To Helmut orthodoxy was all, and to this end his wardrobe was a priceless collection of mint condition mail-order items from ‘Boy’ and ‘Seditionaries,’ a mass of printed cotton, cheesecloth, and black denim festooned with D-rings and bondage straps. Tartan strides hung alongside PVC, and an army of sunglasses of the cheap colourful plastic variety vied with studded belts and amulets for space on the shelves.
“Nice shades, Helm’ old boy,” said Kevin, stunned as we all were by the discrepancy between Helmut and his clothing. He looked like a history professor - short cropped hair and prominent Roman nose, thick, heavily framed spectacles and vaguely prominent teeth leading down to a pointed chin. Helmut wore his extensive collection of punk clothing with all the elegance and grace of a washing line. They seemed to hang on his angular frame in a manner so utterly devoid of style that it quite literally defied comprehension. Here was the man, here were the clothes; what then was missing that caused such an astonishing disunity between the Worn and the Wearer?

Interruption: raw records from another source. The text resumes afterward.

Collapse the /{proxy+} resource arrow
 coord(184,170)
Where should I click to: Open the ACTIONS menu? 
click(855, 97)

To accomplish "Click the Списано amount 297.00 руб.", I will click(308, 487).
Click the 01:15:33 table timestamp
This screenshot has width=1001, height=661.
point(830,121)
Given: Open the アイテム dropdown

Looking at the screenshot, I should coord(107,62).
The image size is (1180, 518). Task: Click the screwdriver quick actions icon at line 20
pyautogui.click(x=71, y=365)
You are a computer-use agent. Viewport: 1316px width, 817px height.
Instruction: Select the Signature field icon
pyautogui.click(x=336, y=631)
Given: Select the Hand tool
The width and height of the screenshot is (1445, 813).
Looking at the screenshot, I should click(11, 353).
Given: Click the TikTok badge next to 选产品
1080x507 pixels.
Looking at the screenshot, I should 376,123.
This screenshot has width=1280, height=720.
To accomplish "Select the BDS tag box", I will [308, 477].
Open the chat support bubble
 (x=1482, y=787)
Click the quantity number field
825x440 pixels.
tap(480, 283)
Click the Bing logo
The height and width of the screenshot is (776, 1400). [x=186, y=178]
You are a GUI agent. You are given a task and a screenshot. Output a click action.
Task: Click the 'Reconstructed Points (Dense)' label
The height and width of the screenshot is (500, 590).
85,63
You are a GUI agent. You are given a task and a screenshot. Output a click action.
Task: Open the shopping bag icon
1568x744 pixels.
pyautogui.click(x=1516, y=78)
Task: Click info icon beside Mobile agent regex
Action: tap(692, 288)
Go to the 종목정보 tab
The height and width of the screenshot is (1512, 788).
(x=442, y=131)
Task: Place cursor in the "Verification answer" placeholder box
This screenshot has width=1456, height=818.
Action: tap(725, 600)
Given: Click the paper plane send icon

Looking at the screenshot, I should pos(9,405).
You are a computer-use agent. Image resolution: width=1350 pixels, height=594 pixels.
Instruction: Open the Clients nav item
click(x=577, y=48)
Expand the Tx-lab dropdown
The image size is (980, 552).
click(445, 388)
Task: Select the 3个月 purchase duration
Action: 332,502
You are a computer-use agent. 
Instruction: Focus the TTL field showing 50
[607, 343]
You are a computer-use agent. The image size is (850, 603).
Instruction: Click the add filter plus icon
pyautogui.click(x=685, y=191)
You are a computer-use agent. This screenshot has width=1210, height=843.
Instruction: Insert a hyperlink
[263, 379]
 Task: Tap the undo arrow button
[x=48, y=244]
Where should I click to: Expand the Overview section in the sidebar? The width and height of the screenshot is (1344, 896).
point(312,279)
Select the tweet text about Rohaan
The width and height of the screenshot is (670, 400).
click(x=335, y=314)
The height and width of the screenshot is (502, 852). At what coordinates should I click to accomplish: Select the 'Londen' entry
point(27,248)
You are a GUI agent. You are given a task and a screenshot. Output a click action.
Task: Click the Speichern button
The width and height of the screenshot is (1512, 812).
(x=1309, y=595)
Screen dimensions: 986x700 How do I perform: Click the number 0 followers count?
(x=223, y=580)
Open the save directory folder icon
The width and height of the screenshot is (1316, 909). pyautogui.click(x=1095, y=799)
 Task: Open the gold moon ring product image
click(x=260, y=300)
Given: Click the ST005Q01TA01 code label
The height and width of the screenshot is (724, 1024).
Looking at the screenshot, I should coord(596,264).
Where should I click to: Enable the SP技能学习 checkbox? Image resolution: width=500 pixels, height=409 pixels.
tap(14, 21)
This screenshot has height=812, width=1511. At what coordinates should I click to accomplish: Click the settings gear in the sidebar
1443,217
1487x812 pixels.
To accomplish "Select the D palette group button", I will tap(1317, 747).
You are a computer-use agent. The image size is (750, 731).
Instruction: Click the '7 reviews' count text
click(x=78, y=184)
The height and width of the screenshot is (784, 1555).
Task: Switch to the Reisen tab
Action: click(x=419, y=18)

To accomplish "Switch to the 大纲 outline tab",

It was Vivienne Westwood’s worst nightmare. To say that his garb lacked character was like saying that Hitler was naughty - it just didn’t even approach the reality of the situation. They weren’t ‘his’ clothes. Legally they may have belonged to him, but he wore them as new, spotless and pressed, and with no interrelation between the various items. Each separate garment was present and correct in itself, but carried no hallmark of individuality and thus it could be said that Helmut didn’t so much wear his clothes, it was more the case that he bore them, protruding from their extremities like some awkward puppet, twitching in the hands of a novice puppeteer.
Helmut was not possessed of an animal grace, but moved in a mysterious way in which the only common denominator was the very unanimity of disparity with which each limb, joint and member strove to outdo its neighbour in non-conformity, and this, when seen in conjunction with his ungainly apparel combined to offer a uniformity of difference which was not ultimately at odds with itself.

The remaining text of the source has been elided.